Keep records of everything: screenshots of suspicious activity, malware scan results, unauthorized transactions. These are needed for insurance claims, legal action, and regulatory reporting.

For IT teams: what to do when a managed device is compromised

When a device in a managed fleet is compromised, the response needs to move faster and further than individual remediation.

  • Isolate the device from the corporate network immediately — ideally via remote policy if the device is off-site
  • Remotely lock the device to prevent further access, and trigger a remote wipe if sensitive data is at risk
  • Audit other devices for lateral movement — a single compromised endpoint can be the entry point for a broader network breach
  • Rotate credentials for any shared accounts or services the device had access to
  • Document the incident for compliance reporting

Device management platforms like Prey give IT teams the ability to remotely lock, wipe, and track compromised devices — and monitor the full fleet for anomalous behavior before a single breach spreads.

Frequently Asked Questions

Can I use my computer while it’s being hacked?

Stop using it immediately for anything sensitive. Don’t log into accounts, make purchases, or open emails on the compromised device. Use your phone or another clean device for anything that requires credentials until the machine is fully cleaned.

Someone was remotely controlling my computer — what do I do?

Disconnect from the internet immediately to cut off the attacker’s remote access. Check your installed programs for Remote Access Trojans (RATs) — AnyDesk and TeamViewer are common if you didn’t install them yourself. Run a full malware scan, change all passwords from a clean device, and consider a full OS reinstall.

My computer was hacked and files are encrypted — is it ransomware?

Likely yes. Don’t pay the ransom — payment rarely guarantees file recovery. Disconnect immediately, report to the FBI’s IC3, and check NoMoreRansom.org for free decryption tools. If backups exist, restore from a clean backup after wiping the drive.

How do I know if the hacker is still in my computer?

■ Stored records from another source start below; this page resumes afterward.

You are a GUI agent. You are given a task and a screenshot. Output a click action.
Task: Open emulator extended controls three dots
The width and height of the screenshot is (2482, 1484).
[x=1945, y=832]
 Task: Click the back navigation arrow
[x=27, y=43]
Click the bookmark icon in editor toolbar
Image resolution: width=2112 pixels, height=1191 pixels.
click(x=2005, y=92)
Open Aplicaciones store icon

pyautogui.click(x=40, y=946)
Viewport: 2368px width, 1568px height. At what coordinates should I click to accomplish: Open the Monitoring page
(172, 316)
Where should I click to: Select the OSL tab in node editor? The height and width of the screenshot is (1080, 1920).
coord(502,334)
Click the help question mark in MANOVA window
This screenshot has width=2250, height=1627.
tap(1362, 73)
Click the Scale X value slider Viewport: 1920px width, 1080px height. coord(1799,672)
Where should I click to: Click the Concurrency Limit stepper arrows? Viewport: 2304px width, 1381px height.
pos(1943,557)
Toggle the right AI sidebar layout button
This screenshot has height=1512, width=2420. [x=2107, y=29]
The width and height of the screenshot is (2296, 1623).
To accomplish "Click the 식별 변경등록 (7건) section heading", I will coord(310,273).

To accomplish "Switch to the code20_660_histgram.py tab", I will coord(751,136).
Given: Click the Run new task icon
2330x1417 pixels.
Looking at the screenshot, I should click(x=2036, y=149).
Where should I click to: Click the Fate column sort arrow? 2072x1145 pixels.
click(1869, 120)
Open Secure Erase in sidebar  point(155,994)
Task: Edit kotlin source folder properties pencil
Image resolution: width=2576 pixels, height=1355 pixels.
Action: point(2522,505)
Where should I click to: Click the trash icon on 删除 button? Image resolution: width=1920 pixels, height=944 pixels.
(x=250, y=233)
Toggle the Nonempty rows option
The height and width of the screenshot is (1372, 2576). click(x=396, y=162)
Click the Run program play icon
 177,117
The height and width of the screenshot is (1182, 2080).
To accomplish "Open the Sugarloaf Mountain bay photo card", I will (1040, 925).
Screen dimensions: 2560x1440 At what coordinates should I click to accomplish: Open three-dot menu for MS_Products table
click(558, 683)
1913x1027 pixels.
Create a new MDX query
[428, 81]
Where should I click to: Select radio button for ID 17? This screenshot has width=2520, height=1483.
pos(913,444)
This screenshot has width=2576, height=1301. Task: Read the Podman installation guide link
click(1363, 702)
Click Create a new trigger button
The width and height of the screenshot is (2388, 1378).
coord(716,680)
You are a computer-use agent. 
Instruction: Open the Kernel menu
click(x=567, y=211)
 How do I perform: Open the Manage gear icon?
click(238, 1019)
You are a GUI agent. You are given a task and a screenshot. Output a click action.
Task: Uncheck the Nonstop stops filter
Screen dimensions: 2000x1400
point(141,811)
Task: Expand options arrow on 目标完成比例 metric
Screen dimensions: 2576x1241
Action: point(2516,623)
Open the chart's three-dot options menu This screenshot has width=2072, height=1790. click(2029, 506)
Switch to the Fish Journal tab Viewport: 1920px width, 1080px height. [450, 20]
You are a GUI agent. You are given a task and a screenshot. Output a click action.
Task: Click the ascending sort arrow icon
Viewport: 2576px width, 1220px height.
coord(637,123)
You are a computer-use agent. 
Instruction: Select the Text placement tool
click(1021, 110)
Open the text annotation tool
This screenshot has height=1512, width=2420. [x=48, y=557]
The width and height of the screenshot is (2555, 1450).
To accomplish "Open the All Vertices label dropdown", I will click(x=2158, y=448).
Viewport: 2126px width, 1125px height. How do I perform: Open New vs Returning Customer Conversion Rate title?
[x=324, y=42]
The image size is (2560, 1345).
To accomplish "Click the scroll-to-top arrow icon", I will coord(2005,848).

Signs of active compromise: mouse cursor moving on its own, programs opening without your input, webcam light activating, unusual network traffic, or processes in Task Manager you don’t recognize. Disconnecting from the internet cuts off most active remote access immediately.

Will factory resetting my computer remove a hack?

For most hacks, yes. A factory reset wipes the OS and all installed software, removing most malware. However, some advanced rootkits can survive a standard reset by embedding in firmware. A clean OS reinstall from official media is more reliable for severe infections.

Should I call a tech support number that appeared on my screen?

No. Pop-ups claiming your computer is infected and displaying a phone number are a scam. Calling them gives attackers access to your machine. Close the browser tab (force-quit if it’s locked). Run a real malware scan with a tool you downloaded yourself from a trusted source.

How long does it take to fix a hacked computer?

A basic response — disconnect, password change, malware scan — takes 1–3 hours. A full OS reinstall can take a day. The timeline depends on severity: adware is fast to remove; ransomware or deep rootkit infections require more time and potentially professional help.

What if my work computer was hacked?

Notify your IT department immediately — don’t try to fix it yourself first. A work device has access to corporate systems, and the response must include isolating the device, auditing for lateral movement, and potentially triggering incident response protocols.

Takeaways

Speed is everything when a computer gets hacked. The faster you cut the connection, secure your accounts, and scan the machine — the less damage an attacker can do.

The 8 steps above cover the immediate response. But recovery doesn’t end there: monitor your financial accounts for 90 days, enable 2FA everywhere, and close the gaps that allowed the breach.

For organizations managing device fleets, reactive remediation isn’t enough. Real-time device monitoring, remote lock and wipe capability, and credential monitoring give IT teams the ability to respond before a single compromise spreads across the network.